Selain bentuk, kualitas keju yang digunakan pada kastengel di Belanda dan Hindia Belanda juga punya perbedaan. Begitu pula dengan nastar. Kue ini terinspirasi dari kue pai atau tar Eropa yang biasanya diisi dengan bluberi dan apel.
Nastar berasal dari dua kata dalam bahasa Belanda yaitu "ananas" (nanas) dan "taart" (pie). Fadly mengatakan nastar merupakan inovasi yang dibuat oleh para perempuan Belanda yang menetap di Hindia Belanda. Saat itu mereka memanfaatkan buah nanas yang hanya tumbuh di daerah tropis sebagai pengganti isian kue.

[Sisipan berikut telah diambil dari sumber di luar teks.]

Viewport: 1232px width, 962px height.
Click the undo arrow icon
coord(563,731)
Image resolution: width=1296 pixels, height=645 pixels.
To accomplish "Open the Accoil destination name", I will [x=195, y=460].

"Jadi ada proses modifikasi, artinya di tangan orang-orang di Hindia Belanda berbeda dengan apa yang dihasilkan di Belanda sana. Kalau kita perhatikan bentuk nastar dan kastengel yang ada di Belanda itu berbeda," ungkapnya.
Selain keluarga Eropa, Fadly mengatakan bahwa kalangan yang mengonsumsi kue-kue kering itu mulanya hanya keluarga priyayi atau ningrat. Hal itu wajar saja karena merekalah yang memiliki akses hubungan dengan orang-orang Eropa, sampai kemudian dibuat di rumah-rumah tangga pribumi kebanyakan.

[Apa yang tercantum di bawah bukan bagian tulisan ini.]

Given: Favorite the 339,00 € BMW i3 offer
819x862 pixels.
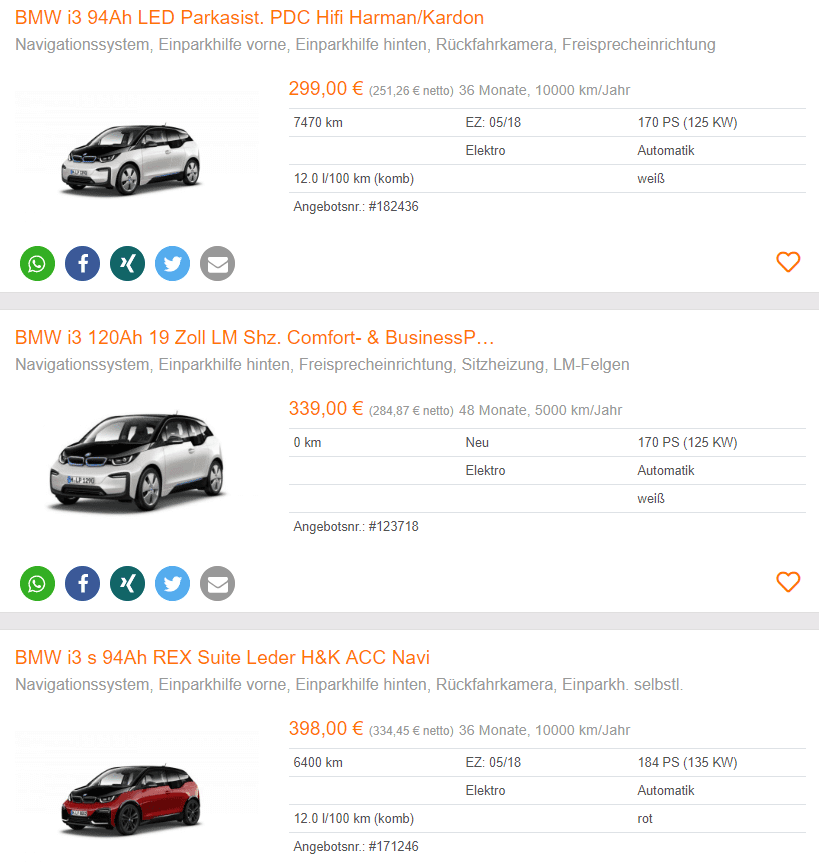Looking at the screenshot, I should tap(788, 582).
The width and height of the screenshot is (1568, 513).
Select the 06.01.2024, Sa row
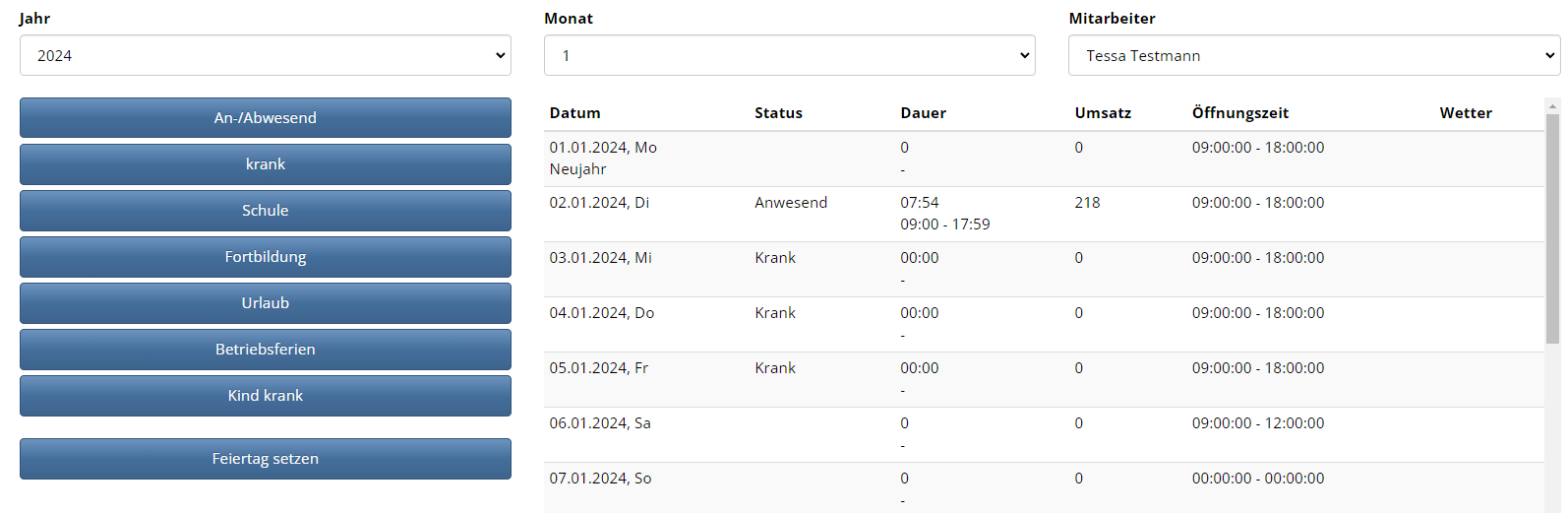(1044, 434)
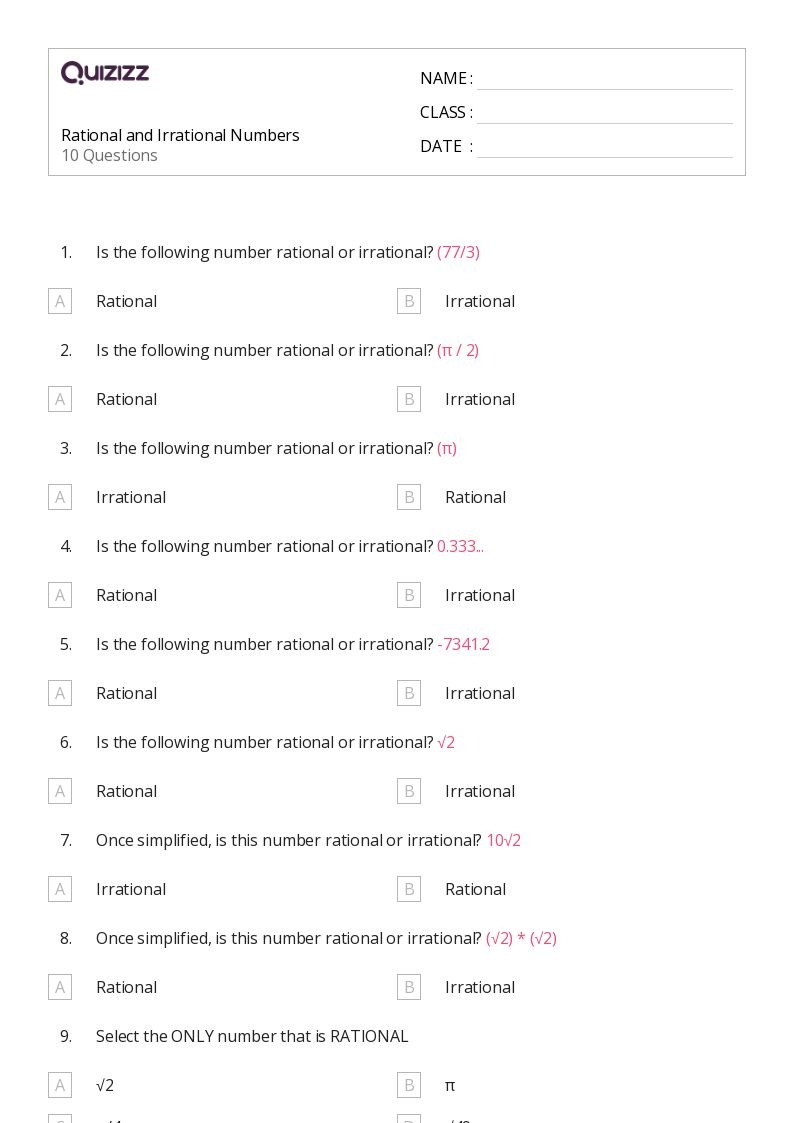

"Pada masa itu, antara keluarga priyayi dan keluarga Eropa memiliki hubungan yang berkaitan dengan kepentingan politik, ekonomi atau bisnis. Situasi itu memang membuka hubungan yang terbuka dalam kaitan hantar-menghantarkan makanan," kata Fadly
Tradisi hantaran tak hanya terjadi saat lebaran Idul Fitri. Sebaliknya, ketika momen hari raya bagi orang-orang Eropa tiba, seperti Natal, maka keluarga pribumi juga turut menghantarkan makanan tradisional. Jadi tidak heran kalau pada masa kolonial orang Eropa juga mengenal makanan-makanan khas pribumi.
"Informasi itu tertulis dalam buku-buku masakan berbahasa Belanda. Mereka bukan hanya menikmati makanan Eropa, tapi juga apa yang dinikmati pribumi," terang Fadly.